» Given text
################
Thursday, July 19, 2012

Not a Warrior Princess

With all the "warrior princesses" lately -- Brave, The Hunger Games, Snow White and the Huntsman, Game of Thrones, Laurell K. Hamilton's groundbreaking Anita Blake, and Joss Whedon's recent ringside recitative of Buffy v. the Black Widow (the final straw) -- I've returned to thinking about the death of Webster's duchess.


(Image above of Daenerys, "Mother of Dragons")

I understand her death as triumphant.  Of course, she is assassinated.  However, she famously dies still asserting her power in her identity (not, apparently, in Brecht and Auden's adaptation, oddly enough). There is a Stoic or Christ-like quality to her death, and even, before that, to her mortification.  The act of remarriage itself, though secret, was a triumph over her brothers' obsessive control.  I even see the flight to Loreto as triumphant, because it is a return to the Holy House of the Mother.

The death of a martyr or of a Stoic, and the death of the duchess, is not a passive, "anti-feminist," disempowering moment.  Since she dies in the hope of heaven, the duchess herself does not view her death as an ending, but a sort of launching pad.  (Bosola's view of death is a whole 'nother post.)  Her explicit commentary on her death -- she even goes on her knees -- actually suggests her defiance as she speaks the words for us, co-creating the event.

Image at right of St. Margaret with her dragon.

The Stoic accepts death as a common end and a welcome, decisive break with corruption (see, for example, Seneca's letter to Marcia on consolation).  Along with ideas of sainthood and martyrdom, this Stoic dignity inflects the duchess's virtuous and exemplary death.

Essentially, I see in the duchess's death a middle ground between concepts of female-coded passivity and male-coded aggression.  So often, today's warrior princesses as mentioned above seem to think they have to accept a pathological, male-coded drive to violence in order to be powerful -- replacing one extreme of sentimentalized victimhood with another of sentimentalized violence.

Image below from the amazing recent production at Strawdog in Chicago.

I am as dissatisfied with this reappropriation of patriarchal male-coded norms as with the "damsel in distress" who dies beautifully to spark some move in the hero's journey.

A via media of nonviolent resistance is closer to the path I see the duchess taking in Webster.  To me, it is more admirable.  Of course, her survival in Theobald and the postmodern fracturing of the narrative in Figgis change the conversation even further.
################
» Source records
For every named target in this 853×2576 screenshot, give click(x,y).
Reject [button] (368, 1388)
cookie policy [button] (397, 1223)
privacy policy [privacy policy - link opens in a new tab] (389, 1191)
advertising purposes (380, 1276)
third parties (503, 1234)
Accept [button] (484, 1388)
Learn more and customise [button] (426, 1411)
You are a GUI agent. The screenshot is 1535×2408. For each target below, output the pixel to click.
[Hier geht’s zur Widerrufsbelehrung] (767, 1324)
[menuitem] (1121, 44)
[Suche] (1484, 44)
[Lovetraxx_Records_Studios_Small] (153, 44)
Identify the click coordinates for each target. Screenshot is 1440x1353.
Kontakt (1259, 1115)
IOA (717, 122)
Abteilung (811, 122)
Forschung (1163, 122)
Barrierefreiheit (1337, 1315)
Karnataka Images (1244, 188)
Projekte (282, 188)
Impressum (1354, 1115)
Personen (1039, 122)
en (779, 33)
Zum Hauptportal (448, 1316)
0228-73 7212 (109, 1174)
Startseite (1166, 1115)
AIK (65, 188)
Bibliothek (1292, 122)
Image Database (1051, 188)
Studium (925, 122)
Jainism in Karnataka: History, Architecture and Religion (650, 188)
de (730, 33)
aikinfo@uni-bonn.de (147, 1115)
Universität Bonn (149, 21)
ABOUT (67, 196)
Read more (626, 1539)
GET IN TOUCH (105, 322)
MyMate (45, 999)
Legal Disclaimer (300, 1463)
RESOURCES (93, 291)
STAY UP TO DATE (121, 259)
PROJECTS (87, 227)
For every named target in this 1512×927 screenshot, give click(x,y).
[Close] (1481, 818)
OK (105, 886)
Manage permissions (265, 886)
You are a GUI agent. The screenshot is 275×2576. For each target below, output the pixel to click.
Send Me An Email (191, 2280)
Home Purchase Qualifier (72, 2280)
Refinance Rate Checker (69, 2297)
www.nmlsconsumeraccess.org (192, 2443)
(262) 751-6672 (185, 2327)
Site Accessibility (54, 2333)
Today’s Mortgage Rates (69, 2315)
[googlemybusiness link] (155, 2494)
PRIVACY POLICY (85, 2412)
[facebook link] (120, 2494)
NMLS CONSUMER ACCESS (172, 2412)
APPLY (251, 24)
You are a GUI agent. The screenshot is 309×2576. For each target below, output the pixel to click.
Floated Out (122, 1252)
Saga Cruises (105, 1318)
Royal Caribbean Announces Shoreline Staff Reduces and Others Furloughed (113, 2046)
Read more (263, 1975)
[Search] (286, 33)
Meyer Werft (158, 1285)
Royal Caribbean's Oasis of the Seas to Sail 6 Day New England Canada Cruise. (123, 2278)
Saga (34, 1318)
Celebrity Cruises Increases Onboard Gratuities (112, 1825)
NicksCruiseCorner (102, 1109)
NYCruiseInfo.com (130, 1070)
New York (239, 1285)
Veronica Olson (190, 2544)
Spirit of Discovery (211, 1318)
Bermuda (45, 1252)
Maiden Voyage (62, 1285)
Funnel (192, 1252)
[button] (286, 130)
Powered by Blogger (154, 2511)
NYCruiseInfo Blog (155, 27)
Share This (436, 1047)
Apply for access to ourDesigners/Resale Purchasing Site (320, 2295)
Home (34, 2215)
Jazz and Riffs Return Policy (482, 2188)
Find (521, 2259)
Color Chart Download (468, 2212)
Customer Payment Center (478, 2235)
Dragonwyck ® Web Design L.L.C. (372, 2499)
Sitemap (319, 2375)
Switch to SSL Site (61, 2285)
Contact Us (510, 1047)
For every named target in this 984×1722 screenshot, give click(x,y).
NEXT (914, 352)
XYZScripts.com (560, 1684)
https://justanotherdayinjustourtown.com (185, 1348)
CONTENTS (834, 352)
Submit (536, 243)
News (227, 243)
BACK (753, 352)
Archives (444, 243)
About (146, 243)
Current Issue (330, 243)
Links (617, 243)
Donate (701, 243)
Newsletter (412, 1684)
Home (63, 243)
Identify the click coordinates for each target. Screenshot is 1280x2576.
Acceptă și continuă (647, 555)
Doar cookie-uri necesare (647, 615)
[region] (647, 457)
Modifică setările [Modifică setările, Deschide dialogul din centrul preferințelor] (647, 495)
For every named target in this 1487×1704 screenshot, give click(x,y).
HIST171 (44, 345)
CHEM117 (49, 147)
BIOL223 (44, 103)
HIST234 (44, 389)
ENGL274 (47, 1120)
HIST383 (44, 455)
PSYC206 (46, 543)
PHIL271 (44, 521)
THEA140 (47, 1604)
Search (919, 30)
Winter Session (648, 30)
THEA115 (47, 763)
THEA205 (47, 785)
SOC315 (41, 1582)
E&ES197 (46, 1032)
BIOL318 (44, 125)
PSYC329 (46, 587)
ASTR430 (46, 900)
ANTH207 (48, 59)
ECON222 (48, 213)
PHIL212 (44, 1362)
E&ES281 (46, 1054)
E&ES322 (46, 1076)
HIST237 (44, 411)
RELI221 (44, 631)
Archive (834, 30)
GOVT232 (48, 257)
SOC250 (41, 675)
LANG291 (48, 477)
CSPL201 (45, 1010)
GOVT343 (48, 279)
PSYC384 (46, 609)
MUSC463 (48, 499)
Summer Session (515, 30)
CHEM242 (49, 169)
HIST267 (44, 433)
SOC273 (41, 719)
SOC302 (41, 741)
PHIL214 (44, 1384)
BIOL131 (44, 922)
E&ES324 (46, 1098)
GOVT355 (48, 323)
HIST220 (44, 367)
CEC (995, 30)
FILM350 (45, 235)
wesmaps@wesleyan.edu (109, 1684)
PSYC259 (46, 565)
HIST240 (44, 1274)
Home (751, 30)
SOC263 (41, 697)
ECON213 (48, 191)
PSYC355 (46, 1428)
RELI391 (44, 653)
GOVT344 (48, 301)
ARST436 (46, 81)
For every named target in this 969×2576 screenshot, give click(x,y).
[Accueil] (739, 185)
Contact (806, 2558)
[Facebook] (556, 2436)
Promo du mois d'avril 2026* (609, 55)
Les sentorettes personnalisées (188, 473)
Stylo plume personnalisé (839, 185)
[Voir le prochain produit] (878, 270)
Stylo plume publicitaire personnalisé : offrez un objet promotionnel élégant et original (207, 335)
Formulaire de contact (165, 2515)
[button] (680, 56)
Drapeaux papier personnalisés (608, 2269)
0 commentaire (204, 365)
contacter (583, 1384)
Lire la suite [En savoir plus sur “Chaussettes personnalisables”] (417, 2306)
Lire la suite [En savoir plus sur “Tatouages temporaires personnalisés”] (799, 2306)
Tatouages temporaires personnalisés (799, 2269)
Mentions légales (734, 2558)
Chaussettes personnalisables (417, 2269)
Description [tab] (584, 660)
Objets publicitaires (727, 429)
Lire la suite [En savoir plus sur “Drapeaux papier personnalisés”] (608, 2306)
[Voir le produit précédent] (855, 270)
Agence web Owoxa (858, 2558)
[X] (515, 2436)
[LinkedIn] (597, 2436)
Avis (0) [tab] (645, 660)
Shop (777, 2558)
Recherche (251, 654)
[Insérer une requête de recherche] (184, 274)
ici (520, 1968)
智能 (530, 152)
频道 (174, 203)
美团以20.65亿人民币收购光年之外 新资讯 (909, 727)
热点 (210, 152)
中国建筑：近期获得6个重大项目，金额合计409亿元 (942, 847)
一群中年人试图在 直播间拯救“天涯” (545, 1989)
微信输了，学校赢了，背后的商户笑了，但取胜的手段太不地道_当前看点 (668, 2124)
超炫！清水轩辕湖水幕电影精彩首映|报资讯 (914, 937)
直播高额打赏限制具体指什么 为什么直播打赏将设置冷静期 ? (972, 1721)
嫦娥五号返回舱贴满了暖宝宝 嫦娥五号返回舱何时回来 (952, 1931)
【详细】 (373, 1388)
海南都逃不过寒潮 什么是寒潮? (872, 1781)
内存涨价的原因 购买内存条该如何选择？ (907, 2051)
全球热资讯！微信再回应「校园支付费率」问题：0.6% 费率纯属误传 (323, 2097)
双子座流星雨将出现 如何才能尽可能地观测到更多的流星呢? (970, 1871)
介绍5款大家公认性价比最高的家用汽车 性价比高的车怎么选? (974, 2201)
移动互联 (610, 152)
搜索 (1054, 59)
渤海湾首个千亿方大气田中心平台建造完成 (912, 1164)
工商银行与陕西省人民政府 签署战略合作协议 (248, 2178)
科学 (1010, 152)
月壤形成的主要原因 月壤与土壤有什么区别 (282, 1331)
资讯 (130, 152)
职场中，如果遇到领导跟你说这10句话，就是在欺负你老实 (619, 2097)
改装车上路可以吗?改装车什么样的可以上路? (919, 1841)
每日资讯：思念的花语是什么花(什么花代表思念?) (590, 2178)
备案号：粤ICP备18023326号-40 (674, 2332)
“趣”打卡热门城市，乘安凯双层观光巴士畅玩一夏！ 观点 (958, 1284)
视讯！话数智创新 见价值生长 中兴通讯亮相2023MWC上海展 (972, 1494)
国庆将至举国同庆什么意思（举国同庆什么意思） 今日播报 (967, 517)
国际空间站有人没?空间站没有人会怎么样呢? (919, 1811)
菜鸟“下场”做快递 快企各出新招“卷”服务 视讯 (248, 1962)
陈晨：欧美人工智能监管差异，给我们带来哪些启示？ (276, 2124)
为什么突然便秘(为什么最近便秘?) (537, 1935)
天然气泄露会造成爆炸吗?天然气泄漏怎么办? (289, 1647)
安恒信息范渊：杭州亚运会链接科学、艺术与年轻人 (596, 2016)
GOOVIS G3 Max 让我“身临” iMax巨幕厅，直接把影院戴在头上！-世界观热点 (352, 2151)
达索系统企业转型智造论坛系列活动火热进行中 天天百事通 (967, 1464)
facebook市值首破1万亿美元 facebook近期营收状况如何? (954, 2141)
################
» List of tasks
- A) Turn the rows, everything from the one containing "en (779, 33)" down to the one containing "NEXT (914, 352)", into a Markdown table with the columns No. and Line. Leave out blank lines.
- B) Go on with the post about the duchess's death from where it stops.

» Results in order
- A)
| No. | Line |
|---|---|
| 1 | en (779, 33) |
| 2 | Zum Hauptportal (448, 1316) |
| 3 | 0228-73 7212 (109, 1174) |
| 4 | Startseite (1166, 1115) |
| 5 | AIK (65, 188) |
| 6 | Bibliothek (1292, 122) |
| 7 | Image Database (1051, 188) |
| 8 | Studium (925, 122) |
| 9 | Jainism in Karnataka: History, Architecture and Religion (650, 188) |
| 10 | de (730, 33) |
| 11 | aikinfo@uni-bonn.de (147, 1115) |
| 12 | Universität Bonn (149, 21) |
| 13 | ABOUT (67, 196) |
| 14 | Read more (626, 1539) |
| 15 | GET IN TOUCH (105, 322) |
| 16 | MyMate (45, 999) |
| 17 | Legal Disclaimer (300, 1463) |
| 18 | RESOURCES (93, 291) |
| 19 | STAY UP TO DATE (121, 259) |
| 20 | PROJECTS (87, 227) |
| 21 | For every named target in this 1512×927 screenshot, give click(x,y). |
| 22 | [Close] (1481, 818) |
| 23 | OK (105, 886) |
| 24 | Manage permissions (265, 886) |
| 25 | You are a GUI agent. The screenshot is 275×2576. For each target below, output the pixel to click. |
| 26 | Send Me An Email (191, 2280) |
| 27 | Home Purchase Qualifier (72, 2280) |
| 28 | Refinance Rate Checker (69, 2297) |
| 29 | www.nmlsconsumeraccess.org (192, 2443) |
| 30 | (262) 751-6672 (185, 2327) |
| 31 | Site Accessibility (54, 2333) |
| 32 | Today’s Mortgage Rates (69, 2315) |
| 33 | [googlemybusiness link] (155, 2494) |
| 34 | PRIVACY POLICY (85, 2412) |
| 35 | [facebook link] (120, 2494) |
| 36 | NMLS CONSUMER ACCESS (172, 2412) |
| 37 | APPLY (251, 24) |
| 38 | You are a GUI agent. The screenshot is 309×2576. For each target below, output the pixel to click. |
| 39 | Floated Out (122, 1252) |
| 40 | Saga Cruises (105, 1318) |
| 41 | Royal Caribbean Announces Shoreline Staff Reduces and Others Furloughed (113, 2046) |
| 42 | Read more (263, 1975) |
| 43 | [Search] (286, 33) |
| 44 | Meyer Werft (158, 1285) |
| 45 | Royal Caribbean's Oasis of the Seas to Sail 6 Day New England Canada Cruise. (123, 2278) |
| 46 | Saga (34, 1318) |
| 47 | Celebrity Cruises Increases Onboard Gratuities (112, 1825) |
| 48 | NicksCruiseCorner (102, 1109) |
| 49 | NYCruiseInfo.com (130, 1070) |
| 50 | New York (239, 1285) |
| 51 | Veronica Olson (190, 2544) |
| 52 | Spirit of Discovery (211, 1318) |
| 53 | Bermuda (45, 1252) |
| 54 | Maiden Voyage (62, 1285) |
| 55 | Funnel (192, 1252) |
| 56 | [button] (286, 130) |
| 57 | Powered by Blogger (154, 2511) |
| 58 | NYCruiseInfo Blog (155, 27) |
| 59 | Share This (436, 1047) |
| 60 | Apply for access to ourDesigners/Resale Purchasing Site (320, 2295) |
| 61 | Home (34, 2215) |
| 62 | Jazz and Riffs Return Policy (482, 2188) |
| 63 | Find (521, 2259) |
| 64 | Color Chart Download (468, 2212) |
| 65 | Customer Payment Center (478, 2235) |
| 66 | Dragonwyck ® Web Design L.L.C. (372, 2499) |
| 67 | Sitemap (319, 2375) |
| 68 | Switch to SSL Site (61, 2285) |
| 69 | Contact Us (510, 1047) |
| 70 | For every named target in this 984×1722 screenshot, give click(x,y). |
| 71 | NEXT (914, 352) |

- B)
Another warrior princess (but not) is Bella in Breaking Dawn 2.  That movie won't be out till November, but in the book and the rest of the series, Bella constantly offers to sacrifice herself for those she loves and, in a showdown -- I suppose this is a spoiler -- uses a mental power to create a shield around herself and those she cares about.  She takes defensive, nonviolent, effective action to protect, not to attack in revenge.  I admire that.

The conversation among feminists attacks the Twilight book series up and down.  So odd to find myself at odds with the majority of a community I love.  The conversation goes as follows: her love interest is a stalker legitimized by the narrative, she binds up all her value in her boyfriend, she is constantly in weak, helpless victim mode, she is masochistic, she marries young, the narrative is heteronormative and derivative of patriarchal religions (the author's religion is frequently cited).  This conversation might change a little if a piece I had the honor of reading for the upcoming "Kick-Ass Moms" issue of Femspec makes it to print.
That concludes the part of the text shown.